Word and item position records

───

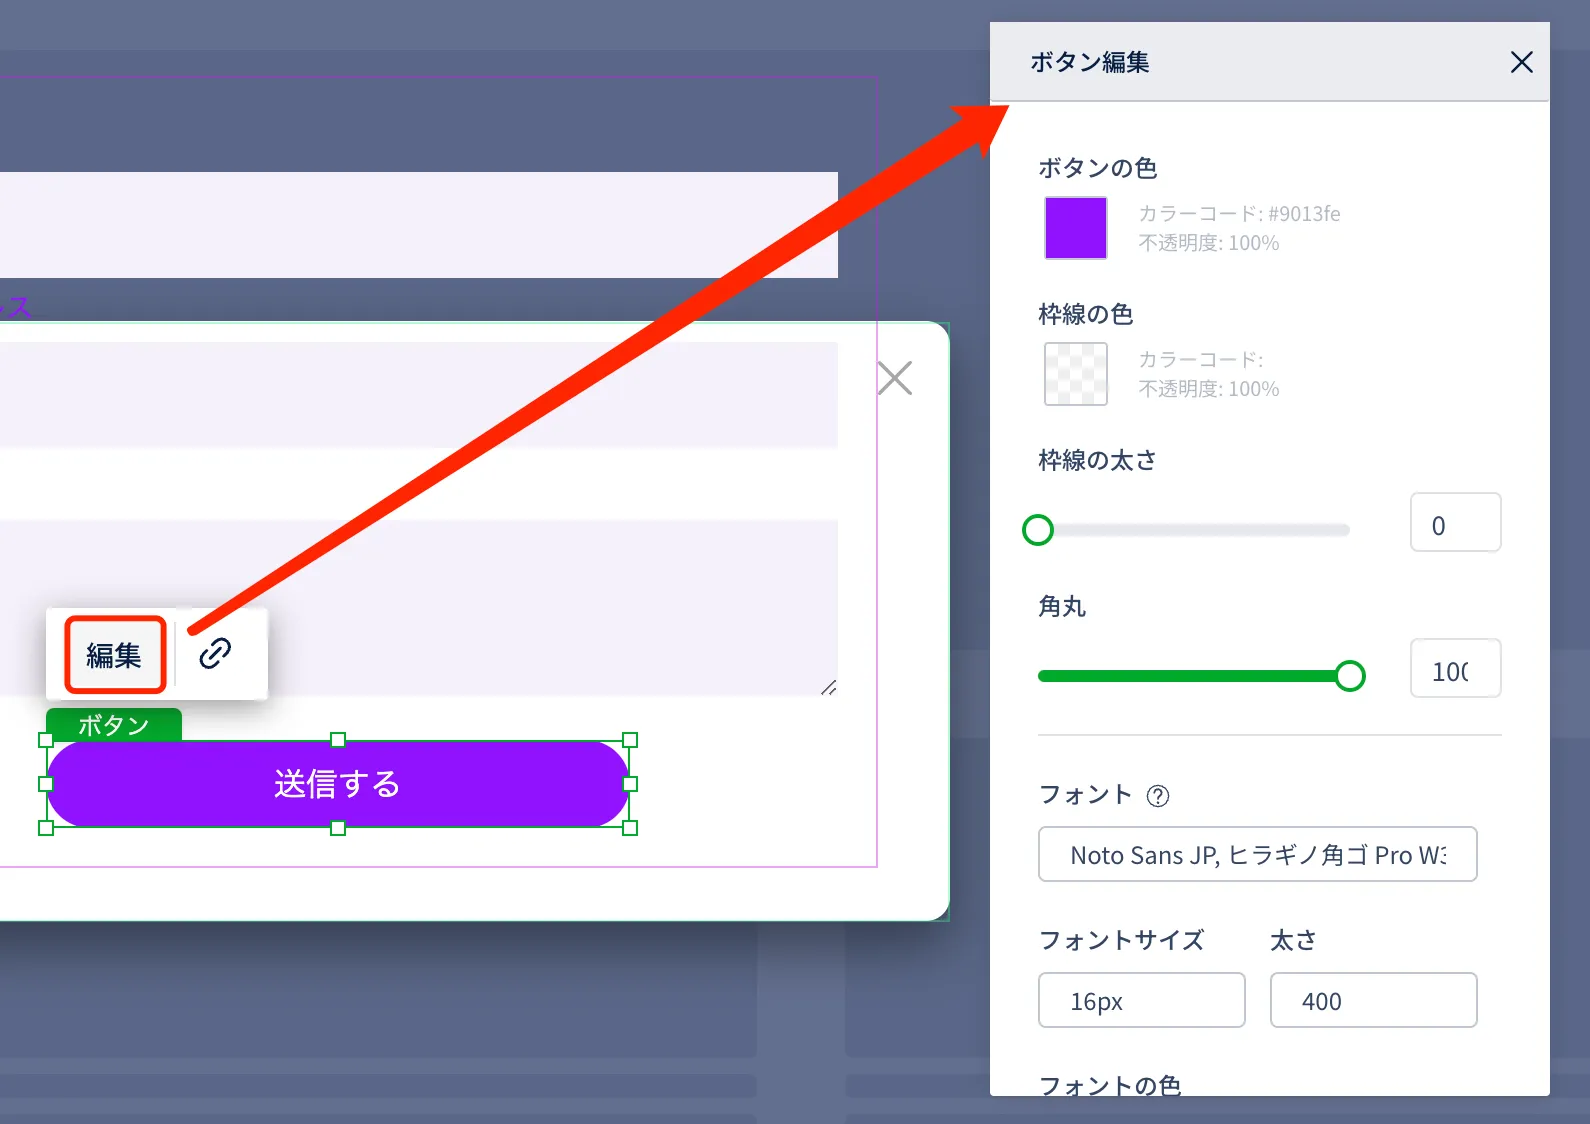
Task: Click the 角丸 slider handle
Action: 1350,676
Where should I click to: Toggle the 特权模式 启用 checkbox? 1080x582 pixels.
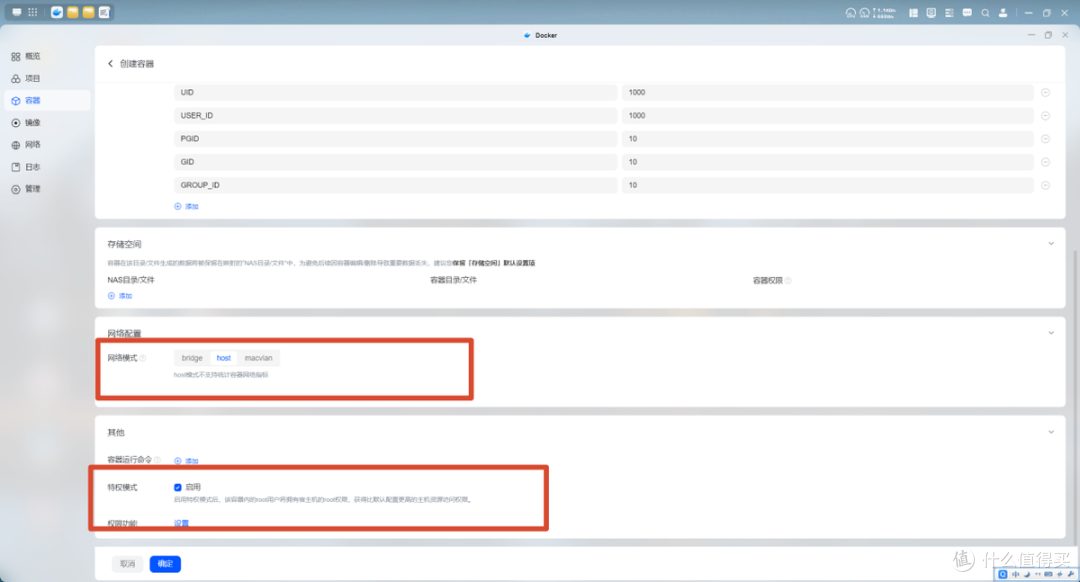point(178,487)
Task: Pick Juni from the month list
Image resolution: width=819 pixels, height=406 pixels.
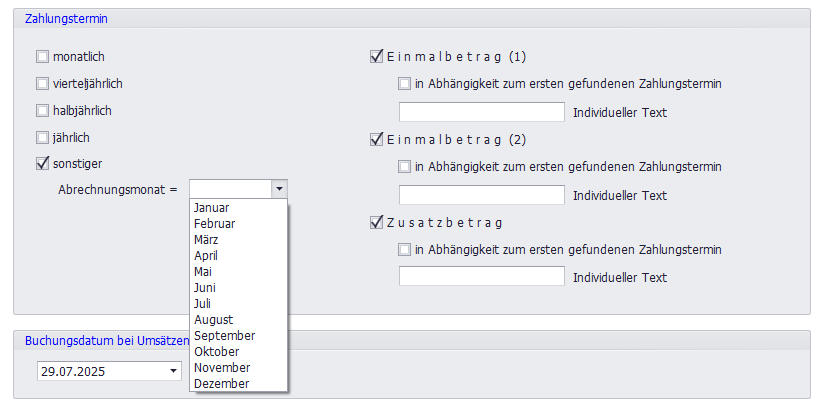Action: pyautogui.click(x=206, y=287)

───

Render the lines from the one containing "Where should I" through the end of the records as a numbered list, skipping blank lines and leaving out the pictures.

▶ THE RESPONSE
1. Where should I click to: Toggle the 特权模式 启用 checkbox? 1080x582 pixels.
2. point(178,487)
3. Task: Pick Juni from the month list
4. Image resolution: width=819 pixels, height=406 pixels.
5. Action: pyautogui.click(x=206, y=287)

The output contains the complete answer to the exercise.